Nigeria interbank rates climb on large cash outflows
Nigerian interbank lending rates climbed to 1.66 percent on average this week from 1.08 percent last week due to large cash outflows to forex and treasury bills purchases by commercial banks, traders said.
They said cash withdrawals by state energy firm NNPC from some retail banks to its central bank account also helped drain liquidity from the system.
The secured Open Buy Back (OBB) rose 45 basis points to 1.50 percent, 50 basis points above the Standing Deposit Facility (SDF) rate and 4.50 percentage points below the central bank benchmark rate.
Overnight placement and call money each climbed to 1.75 percent from 1.10 percent last week.
“The opening balance (of lenders) with the central bank fell to 226 billion naira on Friday (from 339 billion naira last week) due to funding pressure for forex and treasury bills purchases and the wihtdrawal by the NNPC,” one dealer said.
The central bank sold 96.7 billion naira in 364-day, 182-day and 91-day treasury bills this week, while it sold $339 million at its bi-weekly foreign exchange auctions.
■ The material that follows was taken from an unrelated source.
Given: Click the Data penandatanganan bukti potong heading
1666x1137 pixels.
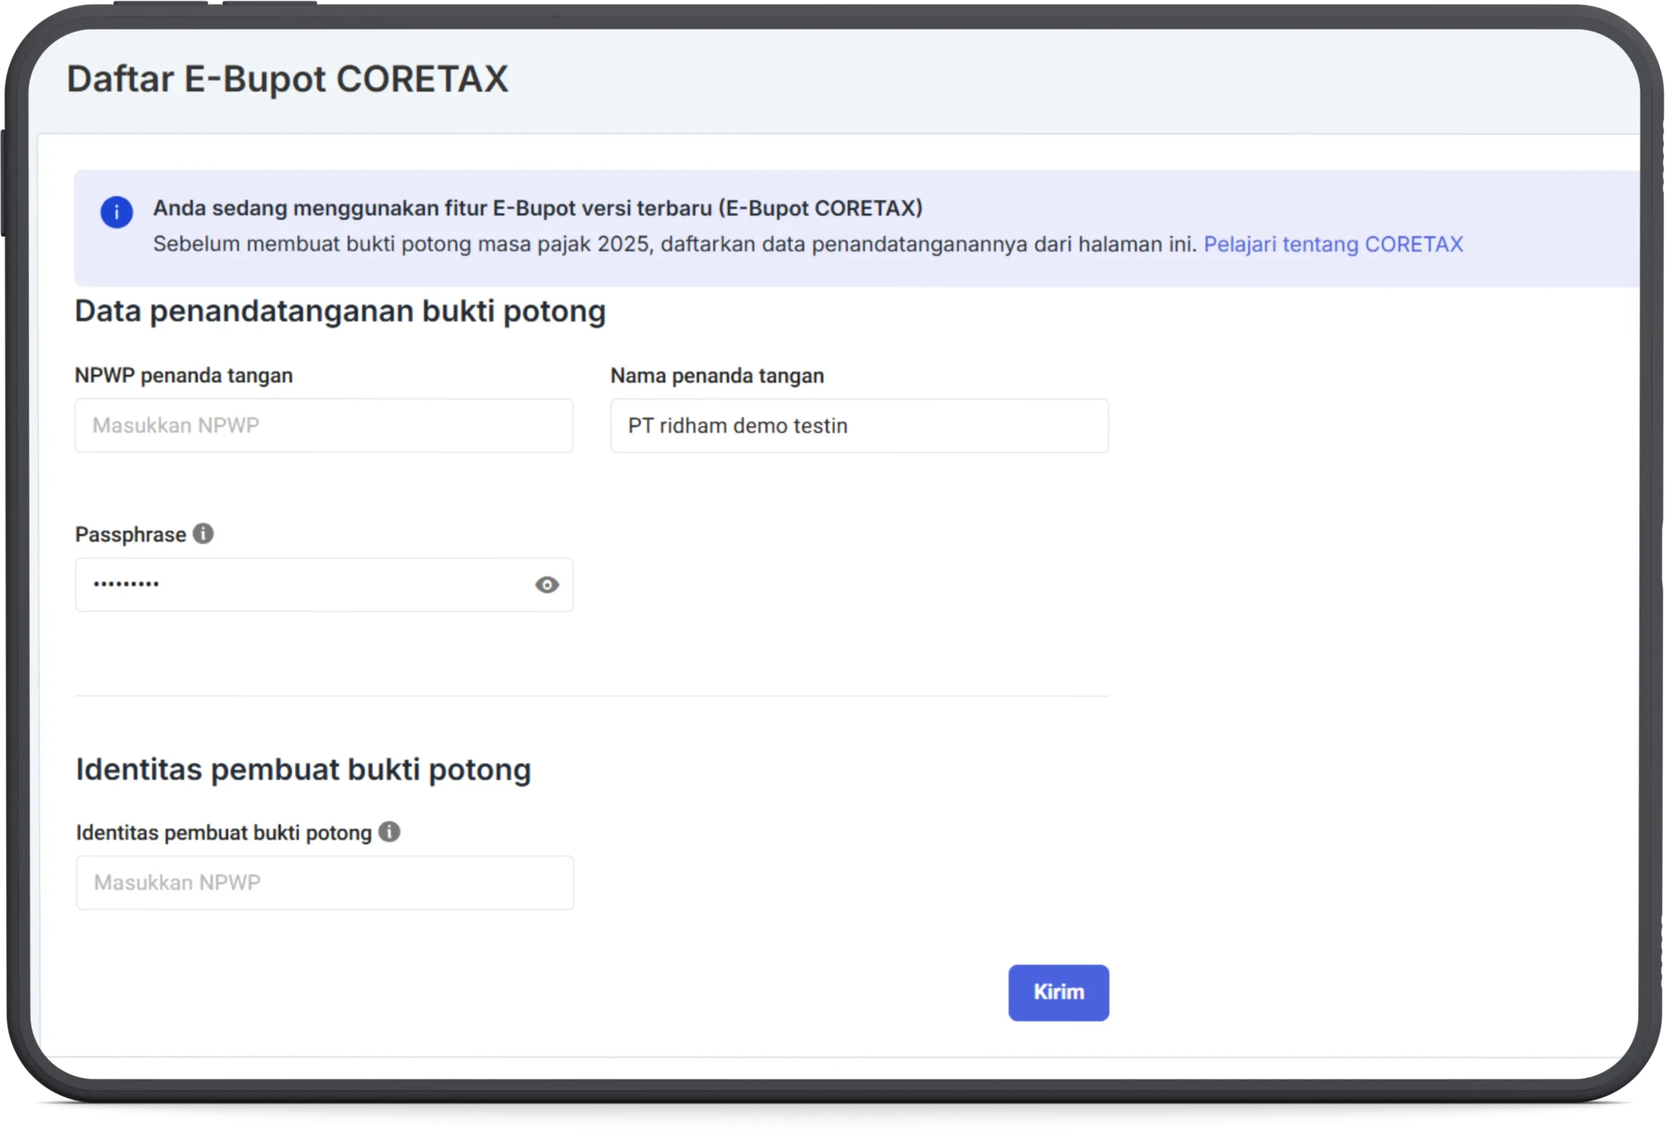Looking at the screenshot, I should (340, 310).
Traders said the NNPC recalled about 50 billion naira, being local currency proceeds of the dollars it sold to some banks in the last two weeks.
Nigeria said on Friday it has distributed 704 billion naira from the central accounts to the three tiers of government — federal, state and local — for the month of July, but bankers about half of the amount is expected to hit the banking system on Tuesday to buoy liquidity.
“We expect the rates to crash immediately part of monthly budgetary allocations to state and local governments hit the system latest by Tuesday,” another dealer said.